Posted: 26 Nov 2011 04:42 PM PST

BOGOTA (Reuters) - Colombian FARC rebels executed four members of the security forces during a botched mission to free them from a decade as hostages, the most violent act by the group since troops killed its leader Alfonso Cano this month.

Timoleon Jimenez, a member of the Revolutionary Armed Forces of Colombia (FARC), is seen at a camp at Villa Colombia near San Vicente del Caguan in this still image taken from video November 17, 2011. REUTERS/RCN TV/Handout

The Revolutionary Armed Forces of Colombia, which has a policy of killing hostages if troops approach their camps, shot three of the captives in the head and the fourth in the back, President Juan Manuel Santos said.

The bodies were found in chains, he said.

"These heroes of Colombia sacrificed their lives trying to bring peace to Colombia," Santos said. "This is another demonstration of the FARC's cruelty ... It's an atrocious crime."

One police sergeant who was also being held hostage by the FARC managed to escape and was found alive by the military on Saturday, Defence Minister Juan Carlos Pinzon said.

Latin America's No. 4 oil producer has been wracked by bloodshed from guerrillas and cocaine barons for decades, although the FARC - once a powerful force controlling large parts of Colombia - has been severely weakened.

Santos said on Thursday the Andean nation was nearing the final phase of nearly 50 years of war and that his government would be willing to talk peace if the guerrillas were serious.

Troops launched the operation in southern Caqueta province 45 days ago after a tip that FARC captives were being held in the area, Pinzon told a news conference. The killings of the four hostages happened after a firefight between soldiers and the rebels.

"This is a reality shock," said security analyst Alfredo Rangel. "It shows that despite all the hits they have received in recent years that they are determined to fight the state, they are determined to continue their violent ways."

Bombings and kidnappings have eased sharply as Colombian troops use better intelligence, U.S. training and technology to take the fight to the rebels.
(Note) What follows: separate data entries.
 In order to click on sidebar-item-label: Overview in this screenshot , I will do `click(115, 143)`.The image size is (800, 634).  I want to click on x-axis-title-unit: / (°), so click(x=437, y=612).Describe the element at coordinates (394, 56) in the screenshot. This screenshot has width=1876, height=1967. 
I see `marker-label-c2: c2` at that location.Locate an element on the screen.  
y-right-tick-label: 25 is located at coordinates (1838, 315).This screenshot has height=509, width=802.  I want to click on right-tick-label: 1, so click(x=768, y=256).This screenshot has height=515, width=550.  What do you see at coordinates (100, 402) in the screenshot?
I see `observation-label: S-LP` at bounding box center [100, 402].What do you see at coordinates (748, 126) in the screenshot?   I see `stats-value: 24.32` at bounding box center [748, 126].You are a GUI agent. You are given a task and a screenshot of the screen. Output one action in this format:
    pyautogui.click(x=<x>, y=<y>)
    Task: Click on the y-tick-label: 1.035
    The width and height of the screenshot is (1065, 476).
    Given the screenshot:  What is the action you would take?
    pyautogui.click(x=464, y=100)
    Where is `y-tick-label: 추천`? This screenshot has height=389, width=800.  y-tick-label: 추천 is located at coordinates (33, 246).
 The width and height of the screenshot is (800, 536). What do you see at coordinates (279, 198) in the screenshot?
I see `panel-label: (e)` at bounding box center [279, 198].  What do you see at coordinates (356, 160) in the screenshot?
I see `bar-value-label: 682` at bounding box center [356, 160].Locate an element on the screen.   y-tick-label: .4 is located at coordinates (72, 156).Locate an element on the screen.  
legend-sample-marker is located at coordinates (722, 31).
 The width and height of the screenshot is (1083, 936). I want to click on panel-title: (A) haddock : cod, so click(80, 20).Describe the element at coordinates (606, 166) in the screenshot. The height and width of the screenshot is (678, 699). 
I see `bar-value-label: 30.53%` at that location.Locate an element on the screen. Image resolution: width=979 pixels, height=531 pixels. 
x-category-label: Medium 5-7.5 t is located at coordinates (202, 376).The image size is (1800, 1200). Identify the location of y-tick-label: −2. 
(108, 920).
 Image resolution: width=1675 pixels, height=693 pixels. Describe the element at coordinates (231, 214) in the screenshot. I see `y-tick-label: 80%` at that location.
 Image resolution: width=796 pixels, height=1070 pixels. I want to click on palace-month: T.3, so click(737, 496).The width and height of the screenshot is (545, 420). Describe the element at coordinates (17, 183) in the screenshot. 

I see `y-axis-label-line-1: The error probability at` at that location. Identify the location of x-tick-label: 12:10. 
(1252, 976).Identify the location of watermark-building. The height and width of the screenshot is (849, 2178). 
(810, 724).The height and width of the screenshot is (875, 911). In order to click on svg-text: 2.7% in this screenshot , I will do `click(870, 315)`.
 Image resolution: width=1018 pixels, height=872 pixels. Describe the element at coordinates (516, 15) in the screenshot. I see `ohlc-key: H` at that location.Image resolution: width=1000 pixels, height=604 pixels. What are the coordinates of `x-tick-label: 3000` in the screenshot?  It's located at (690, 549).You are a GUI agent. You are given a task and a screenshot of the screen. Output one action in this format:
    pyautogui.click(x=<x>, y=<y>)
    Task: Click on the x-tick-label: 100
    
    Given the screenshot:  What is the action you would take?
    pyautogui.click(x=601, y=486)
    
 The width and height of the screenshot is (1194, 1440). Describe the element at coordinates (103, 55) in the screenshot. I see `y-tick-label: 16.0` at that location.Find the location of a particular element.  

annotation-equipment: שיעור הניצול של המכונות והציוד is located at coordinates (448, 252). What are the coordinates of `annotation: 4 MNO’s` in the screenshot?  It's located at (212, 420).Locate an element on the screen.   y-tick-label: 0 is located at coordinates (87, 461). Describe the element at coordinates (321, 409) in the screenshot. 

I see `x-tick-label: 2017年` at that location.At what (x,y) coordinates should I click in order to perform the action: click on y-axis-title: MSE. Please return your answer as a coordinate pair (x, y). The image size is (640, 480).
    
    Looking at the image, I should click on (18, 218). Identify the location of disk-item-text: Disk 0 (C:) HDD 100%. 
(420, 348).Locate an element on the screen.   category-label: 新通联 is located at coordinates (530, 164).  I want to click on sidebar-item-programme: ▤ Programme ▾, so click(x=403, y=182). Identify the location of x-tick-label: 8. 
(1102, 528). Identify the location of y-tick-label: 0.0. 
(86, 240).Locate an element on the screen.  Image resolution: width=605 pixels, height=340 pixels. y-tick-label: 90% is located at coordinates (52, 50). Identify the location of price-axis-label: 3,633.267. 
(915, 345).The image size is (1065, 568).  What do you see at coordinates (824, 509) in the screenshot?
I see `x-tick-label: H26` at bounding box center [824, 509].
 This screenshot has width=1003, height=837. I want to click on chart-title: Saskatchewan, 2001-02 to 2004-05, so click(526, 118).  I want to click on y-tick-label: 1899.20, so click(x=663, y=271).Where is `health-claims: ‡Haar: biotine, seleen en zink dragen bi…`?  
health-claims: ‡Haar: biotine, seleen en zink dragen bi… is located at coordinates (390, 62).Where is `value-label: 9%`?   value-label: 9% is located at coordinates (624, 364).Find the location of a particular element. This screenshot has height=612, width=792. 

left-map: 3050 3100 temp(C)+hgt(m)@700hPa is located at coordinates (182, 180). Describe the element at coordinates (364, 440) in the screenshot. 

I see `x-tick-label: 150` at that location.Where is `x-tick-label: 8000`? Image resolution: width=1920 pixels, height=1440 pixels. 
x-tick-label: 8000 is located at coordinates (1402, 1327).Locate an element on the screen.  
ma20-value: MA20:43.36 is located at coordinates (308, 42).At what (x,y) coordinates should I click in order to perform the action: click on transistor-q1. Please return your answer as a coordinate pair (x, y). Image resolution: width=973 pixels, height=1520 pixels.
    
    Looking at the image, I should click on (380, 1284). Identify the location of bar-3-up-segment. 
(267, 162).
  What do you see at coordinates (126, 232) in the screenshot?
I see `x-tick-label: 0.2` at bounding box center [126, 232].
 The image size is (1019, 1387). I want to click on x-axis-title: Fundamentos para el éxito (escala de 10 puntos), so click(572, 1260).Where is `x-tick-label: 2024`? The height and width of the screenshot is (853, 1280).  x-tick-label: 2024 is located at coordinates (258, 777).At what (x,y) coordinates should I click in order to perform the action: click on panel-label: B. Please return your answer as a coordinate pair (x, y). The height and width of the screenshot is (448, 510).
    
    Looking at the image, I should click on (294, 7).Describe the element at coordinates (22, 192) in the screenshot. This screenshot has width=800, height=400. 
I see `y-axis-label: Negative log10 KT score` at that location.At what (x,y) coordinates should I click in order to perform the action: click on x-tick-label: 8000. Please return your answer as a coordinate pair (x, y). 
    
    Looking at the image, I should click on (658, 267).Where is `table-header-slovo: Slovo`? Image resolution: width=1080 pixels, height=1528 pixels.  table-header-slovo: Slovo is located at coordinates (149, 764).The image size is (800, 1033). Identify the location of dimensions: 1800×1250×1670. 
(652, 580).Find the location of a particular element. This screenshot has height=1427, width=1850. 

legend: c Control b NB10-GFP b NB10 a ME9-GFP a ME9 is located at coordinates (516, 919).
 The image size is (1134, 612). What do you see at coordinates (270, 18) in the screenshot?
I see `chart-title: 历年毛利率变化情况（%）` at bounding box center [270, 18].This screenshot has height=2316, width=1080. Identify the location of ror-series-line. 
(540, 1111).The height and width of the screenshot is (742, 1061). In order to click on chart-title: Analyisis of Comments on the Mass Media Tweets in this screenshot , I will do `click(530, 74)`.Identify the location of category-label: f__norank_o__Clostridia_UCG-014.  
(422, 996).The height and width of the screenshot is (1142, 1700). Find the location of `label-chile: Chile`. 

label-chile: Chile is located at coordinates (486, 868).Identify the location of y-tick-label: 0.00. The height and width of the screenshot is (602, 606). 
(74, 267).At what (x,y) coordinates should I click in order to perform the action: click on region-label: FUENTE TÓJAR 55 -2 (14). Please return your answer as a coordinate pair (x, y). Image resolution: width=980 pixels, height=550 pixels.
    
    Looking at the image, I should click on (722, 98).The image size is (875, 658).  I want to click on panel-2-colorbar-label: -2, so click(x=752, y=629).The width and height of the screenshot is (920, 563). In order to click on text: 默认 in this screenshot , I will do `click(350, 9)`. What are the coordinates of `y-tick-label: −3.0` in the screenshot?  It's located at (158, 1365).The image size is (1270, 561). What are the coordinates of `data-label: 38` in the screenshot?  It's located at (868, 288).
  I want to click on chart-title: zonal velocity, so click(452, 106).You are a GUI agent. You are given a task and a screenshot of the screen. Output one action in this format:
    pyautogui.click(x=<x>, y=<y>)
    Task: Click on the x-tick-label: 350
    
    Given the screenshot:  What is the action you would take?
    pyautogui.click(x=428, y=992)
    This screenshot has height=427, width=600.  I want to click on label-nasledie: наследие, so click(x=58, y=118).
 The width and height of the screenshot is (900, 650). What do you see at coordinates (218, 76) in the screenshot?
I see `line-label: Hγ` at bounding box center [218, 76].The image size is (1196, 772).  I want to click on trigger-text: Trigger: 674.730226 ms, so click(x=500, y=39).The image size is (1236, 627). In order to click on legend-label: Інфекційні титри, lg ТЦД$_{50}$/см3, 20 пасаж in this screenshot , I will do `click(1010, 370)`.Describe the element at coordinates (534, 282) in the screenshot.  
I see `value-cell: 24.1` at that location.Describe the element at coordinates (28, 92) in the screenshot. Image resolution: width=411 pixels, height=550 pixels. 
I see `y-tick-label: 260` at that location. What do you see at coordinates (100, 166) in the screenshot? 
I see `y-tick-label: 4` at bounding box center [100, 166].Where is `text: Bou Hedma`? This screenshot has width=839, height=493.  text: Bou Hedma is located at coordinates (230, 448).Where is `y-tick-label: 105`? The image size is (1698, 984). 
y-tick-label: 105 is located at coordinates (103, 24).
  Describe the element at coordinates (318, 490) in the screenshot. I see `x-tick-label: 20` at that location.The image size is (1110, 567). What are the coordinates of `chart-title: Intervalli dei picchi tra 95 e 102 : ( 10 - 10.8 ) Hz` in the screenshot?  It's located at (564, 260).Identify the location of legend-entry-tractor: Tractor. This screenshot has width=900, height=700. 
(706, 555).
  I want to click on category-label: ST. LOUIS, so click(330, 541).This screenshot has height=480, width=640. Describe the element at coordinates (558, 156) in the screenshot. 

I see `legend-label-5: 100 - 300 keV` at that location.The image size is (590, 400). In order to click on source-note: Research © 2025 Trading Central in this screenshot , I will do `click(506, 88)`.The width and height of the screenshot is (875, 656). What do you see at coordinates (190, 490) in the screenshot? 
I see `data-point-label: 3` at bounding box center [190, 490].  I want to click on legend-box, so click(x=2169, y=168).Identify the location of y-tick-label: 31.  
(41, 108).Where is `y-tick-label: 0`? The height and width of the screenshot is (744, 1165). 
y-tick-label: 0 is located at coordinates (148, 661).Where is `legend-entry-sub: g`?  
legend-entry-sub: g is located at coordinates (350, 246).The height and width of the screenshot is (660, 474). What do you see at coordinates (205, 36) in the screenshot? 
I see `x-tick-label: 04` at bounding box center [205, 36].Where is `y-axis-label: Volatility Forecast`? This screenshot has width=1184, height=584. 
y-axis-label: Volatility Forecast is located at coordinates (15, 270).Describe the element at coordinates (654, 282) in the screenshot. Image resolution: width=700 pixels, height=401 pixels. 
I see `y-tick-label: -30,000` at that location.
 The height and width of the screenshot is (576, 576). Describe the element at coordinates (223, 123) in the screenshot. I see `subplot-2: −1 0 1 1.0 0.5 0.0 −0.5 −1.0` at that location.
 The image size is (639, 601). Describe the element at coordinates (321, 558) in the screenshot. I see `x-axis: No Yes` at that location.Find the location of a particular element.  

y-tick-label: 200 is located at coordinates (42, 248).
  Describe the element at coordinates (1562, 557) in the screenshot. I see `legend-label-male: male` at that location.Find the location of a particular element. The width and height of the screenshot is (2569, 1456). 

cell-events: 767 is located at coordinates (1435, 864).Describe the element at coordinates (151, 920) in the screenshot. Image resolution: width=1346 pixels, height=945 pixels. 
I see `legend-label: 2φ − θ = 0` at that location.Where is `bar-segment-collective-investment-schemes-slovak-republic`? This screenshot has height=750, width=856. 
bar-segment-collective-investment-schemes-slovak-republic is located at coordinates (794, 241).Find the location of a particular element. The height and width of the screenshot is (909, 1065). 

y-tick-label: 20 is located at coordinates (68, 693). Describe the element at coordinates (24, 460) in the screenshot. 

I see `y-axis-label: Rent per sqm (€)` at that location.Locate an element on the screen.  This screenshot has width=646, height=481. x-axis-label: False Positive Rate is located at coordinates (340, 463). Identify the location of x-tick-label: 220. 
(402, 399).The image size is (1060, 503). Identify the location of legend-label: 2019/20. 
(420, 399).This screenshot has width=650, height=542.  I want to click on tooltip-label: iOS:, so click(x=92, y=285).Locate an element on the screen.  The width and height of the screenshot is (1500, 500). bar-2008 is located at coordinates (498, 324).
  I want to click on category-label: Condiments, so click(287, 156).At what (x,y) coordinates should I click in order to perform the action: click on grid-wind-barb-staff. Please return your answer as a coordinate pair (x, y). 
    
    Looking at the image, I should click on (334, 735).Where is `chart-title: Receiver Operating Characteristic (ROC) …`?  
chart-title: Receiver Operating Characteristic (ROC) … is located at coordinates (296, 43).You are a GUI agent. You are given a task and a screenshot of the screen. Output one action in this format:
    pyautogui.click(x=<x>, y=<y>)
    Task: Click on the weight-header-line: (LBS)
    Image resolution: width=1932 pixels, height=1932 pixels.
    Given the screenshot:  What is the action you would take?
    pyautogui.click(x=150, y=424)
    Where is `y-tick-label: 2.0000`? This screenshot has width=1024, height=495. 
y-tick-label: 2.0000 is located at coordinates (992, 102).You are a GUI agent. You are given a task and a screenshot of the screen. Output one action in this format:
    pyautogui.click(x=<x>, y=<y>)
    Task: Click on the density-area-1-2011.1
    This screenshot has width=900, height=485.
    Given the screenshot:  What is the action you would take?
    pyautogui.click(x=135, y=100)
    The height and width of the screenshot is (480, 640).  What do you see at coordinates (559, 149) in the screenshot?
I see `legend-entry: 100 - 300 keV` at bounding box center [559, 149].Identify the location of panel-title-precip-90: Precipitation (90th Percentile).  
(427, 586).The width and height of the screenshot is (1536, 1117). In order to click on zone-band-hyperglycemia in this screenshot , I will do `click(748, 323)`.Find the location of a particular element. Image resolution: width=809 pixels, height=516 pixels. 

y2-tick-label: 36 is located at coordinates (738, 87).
Foreign investment, especially in oil and mining, has surged as the insurgency weakens. But the FARC and other groups pose a threat in rural areas where the state's presence is weak and cocaine trafficking lets the rebels finance operations.

The FARC, considered a terrorist group by European nations and the United States, has lost key commanders in the past four years, including its founder Manuel Marulanda, military leader Mono Jojoy last year and Cano earlier this month.

The new leader Timoleon Jimenez - or "Timochenko" - has vowed to continue the fight against the government.

"What a great Christmas the FARC guerrillas have given the families of the police and military," said Marleny Orjuela, director of Asfamipaz, an association that represents families of kidnapped members of the armed forces.

"Santos has killed our hope, rescuing them when he knows they would be executed."

The FARC, which funds operations with extortion as well as drug trafficking, has held scores of politicians, police officers and soldiers as hostages, including French-Colombian Ingrid Betancourt seized in 2002 and three Americans taken a year later.

They were rescued by the military in 2008, when Santos was defence minister.

This was the third group of hostages killed by the FARC.

In 2003, Guillermo Gaviria, governor of Antioquia province, was shot along with an adviser and eight military captives when troops attempted to free them. In 2007, 11 lawmakers were shot when the rebels falsely believed troops entered their camp.